Mais la controverse qui a explosé sur les réseaux sociaux n’a fait que raviver l’intérêt pour le classique envoûtant de Bao Ninh, que des lecteurs s’arrachent désormais dans les librairies.
« Je n’ai découvert ce roman que grâce à ces discussions en ligne », raconte à l’AFP Le Hien, 25 ans, qui a tenté sans succès de se procurer le livre à Hanoï, où il est devenu quasiment introuvable. « J’ai été très surpris que le livre se soit vendu aussi rapidement ».
Publié pour la première fois en 1987 sous le titre « Le destin de l’amour », le roman raconte l’histoire d’un jeune soldat nord-vietnamien qui, comme Bao Ninh lui-même, a servi dans un bataillon qui a été presque entièrement anéanti. Le narrateur est hanté par les souvenirs de la « jungle des âmes hurlantes » et torturé en pensant au viol de sa petite amie par des compatriotes nord-vietnamiens.
Immédiatement salué à l’étranger, « Le chagrin de la guerre » avait d’abord fait polémique au Vietnam, où la plupart des oeuvres littéraires sur la guerre préféraient mettre l’accent sur la bravoure et le sacrifice des combattants plutôt que sur la cruauté et la souffrance.
Son inclusion, fin novembre, dans la liste officielle des 50 meilleurs livres a ravivé les récriminations, alors même que des lecteurs dévalisaient les librairies.
« Minimiser l’héroïsme »
« Ce livre fait débat depuis des lustres », explique Nguyen, libraire dans la rue Nguyen Xi à Hanoï, qui n’accepte de donner que son prénom par crainte de représailles contre son magasin. « Il s’est toujours bien vendu. Mais il n’avait jamais été en rupture de stock comme cette fois-ci. »
Début décembre, un ancien chef du département de propagande de l’armée, Nguyen Thanh Tuan, s’est déchaîné contre le roman sur Facebook, l’accusant de chercher « à minimiser l’héroïsme de notre armée (…) en inventant et en déformant la vérité sur la lutte héroïque et les immenses sacrifices de millions de personnes ».

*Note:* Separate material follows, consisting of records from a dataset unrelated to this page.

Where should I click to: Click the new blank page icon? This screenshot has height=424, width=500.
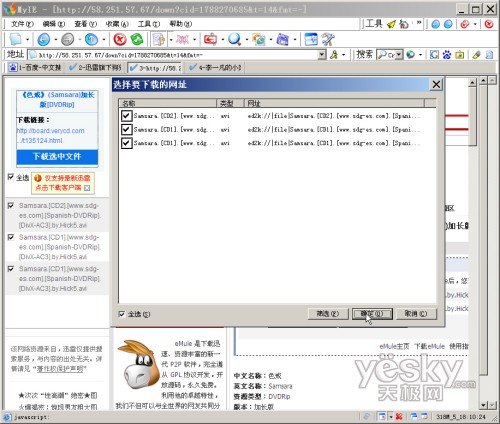pos(16,40)
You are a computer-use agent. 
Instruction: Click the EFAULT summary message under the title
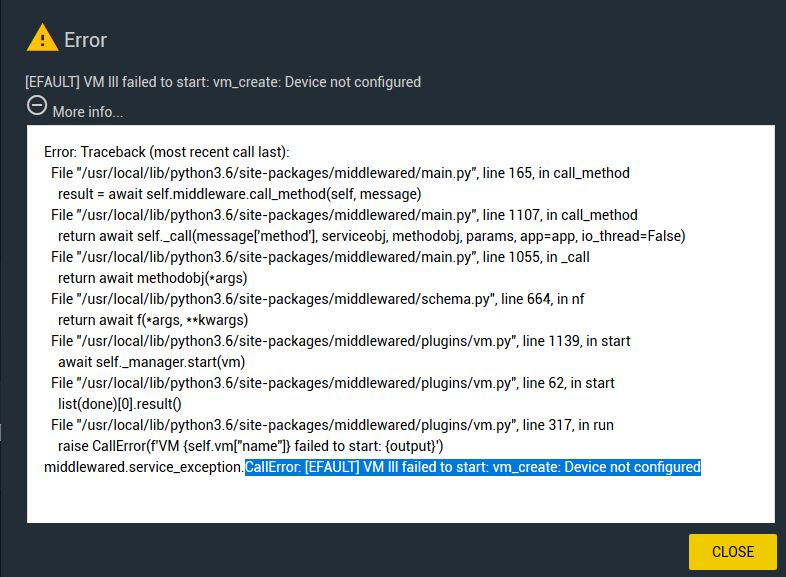click(223, 82)
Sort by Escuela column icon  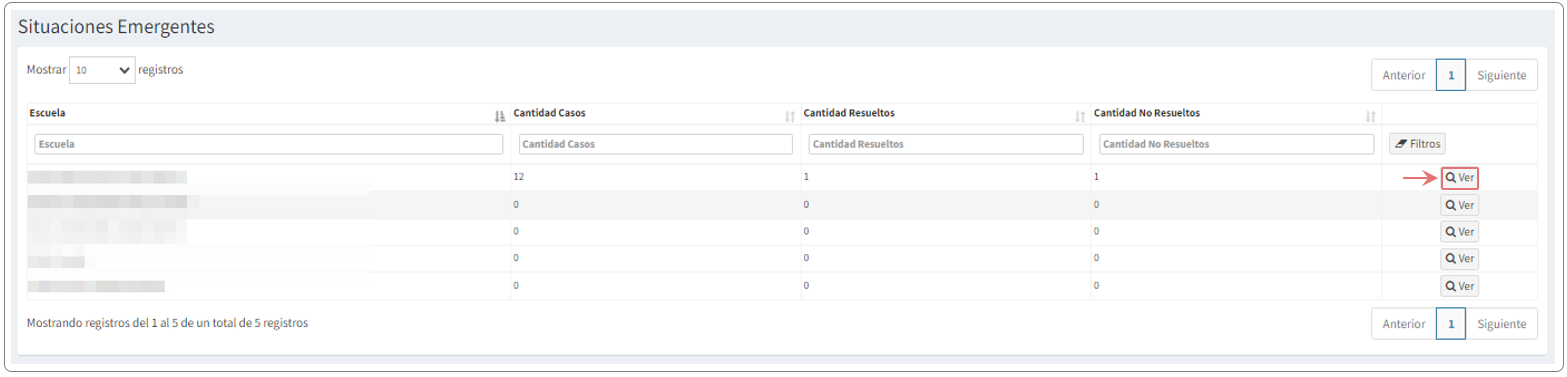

L’appel de Tuan au retrait du livre du Top-50 a reçu des centaines de « likes » et s’est propagé sur les réseaux sociaux, soutenu tout spécialement par les anciens combattants de la guerre du Vietnam. Mais beaucoup d’autres ont défendu la décision de mettre le roman à l’honneur.
« Si nous exigeons qu’un roman fonctionne comme un compte-rendu de bataille, nous forçons la littérature à accomplir le travail d’une autre profession », a déclaré la critique littéraire Ha Thanh Van.

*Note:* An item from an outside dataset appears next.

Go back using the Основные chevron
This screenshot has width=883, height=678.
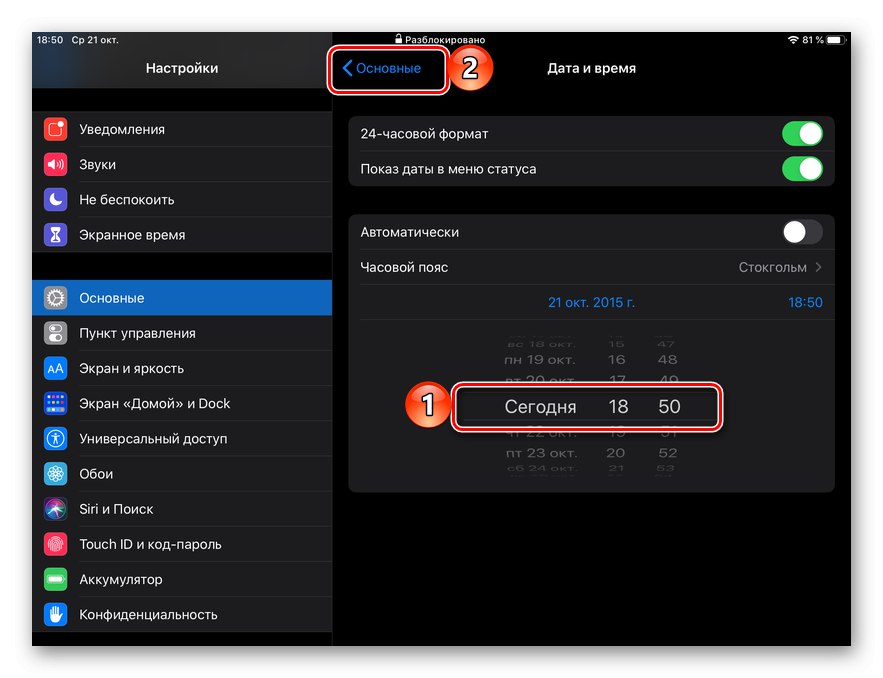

Pour elle, si « Le chagrin de la guerre » continue d’émouvoir les lecteurs près de 40 ans après sa publication, c’est parce qu’il « explore les recoins sombres de la mémoire, où la guerre continue d’exister sous forme de souvenirs obsédants, de traumatismes et de regrets persistants ».

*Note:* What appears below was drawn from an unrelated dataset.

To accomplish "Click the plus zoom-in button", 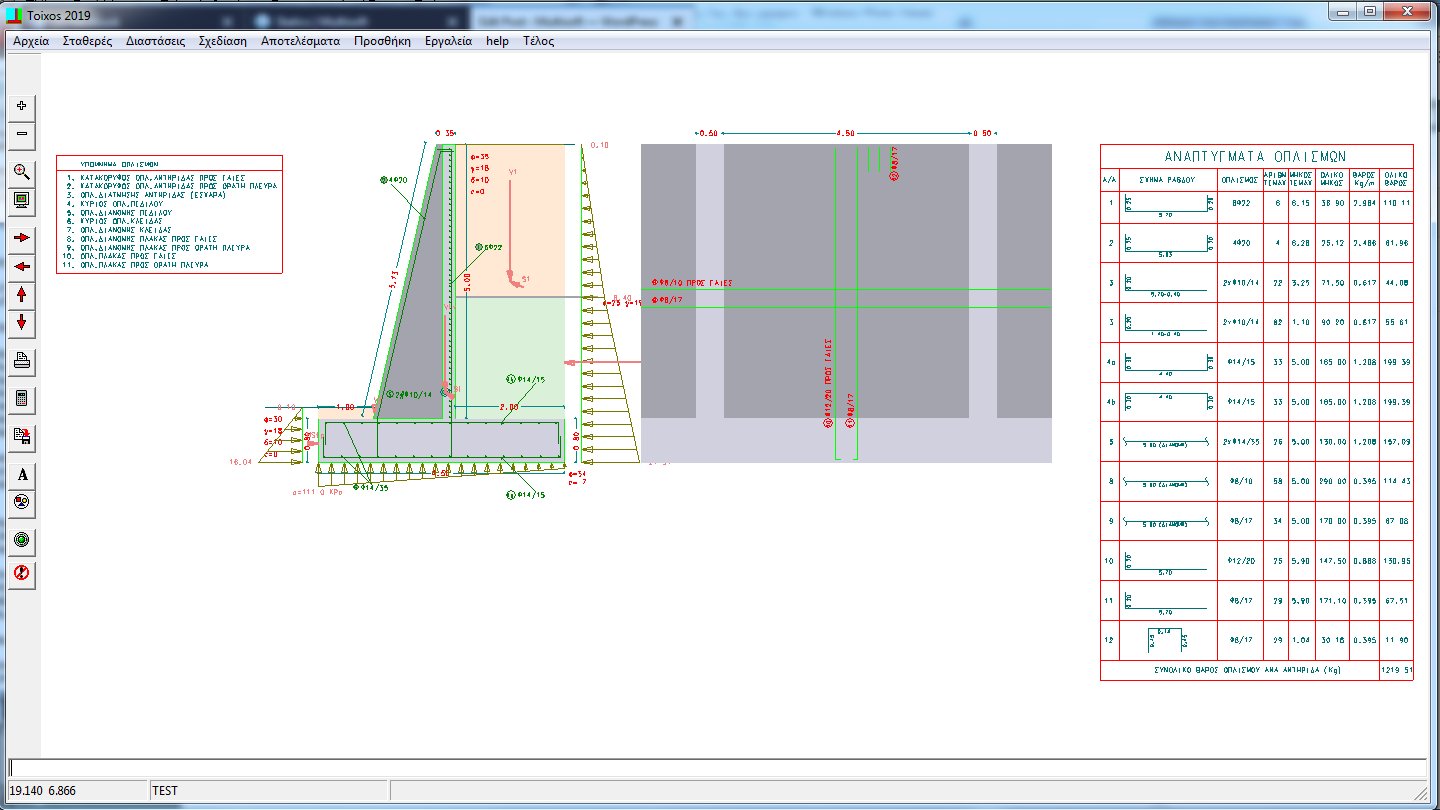I will pyautogui.click(x=22, y=106).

Ngoc Tran, une élève de terminale à Hanoï, estime que l’oeuvre ne ternit pas « l’image des soldats vietnamiens du passé ». « Elle révèle simplement davantage la vérité sur la nature humaine », dit-elle à l’AFP.
Si le débat a ravivé de vieilles querelles, il a également propulsé le livre vers de nouveaux sommets de popularité, en particulier auprès de jeunes lecteurs, comme Ngoc Tran, nés après sa publication initiale.
« Après la controverse autour du prix et le buzz sur internet, davantage de personnes se sont intéressées au livre et ont commencé à vouloir l’acheter », constate le libraire Nguyen.
Nguyen Hai Dang, de l’éditeur Tre, a confirmé que la controverse avait déclenché une vague de commandes et entraîné une rupture de stock. Il a assuré qu’une réimpression était en cours. Tre a imprimé 15.000 exemplaires depuis le début de l’année, sur les 80.000 tirés depuis le début de son accord à vie avec Bao Ninh en 2011.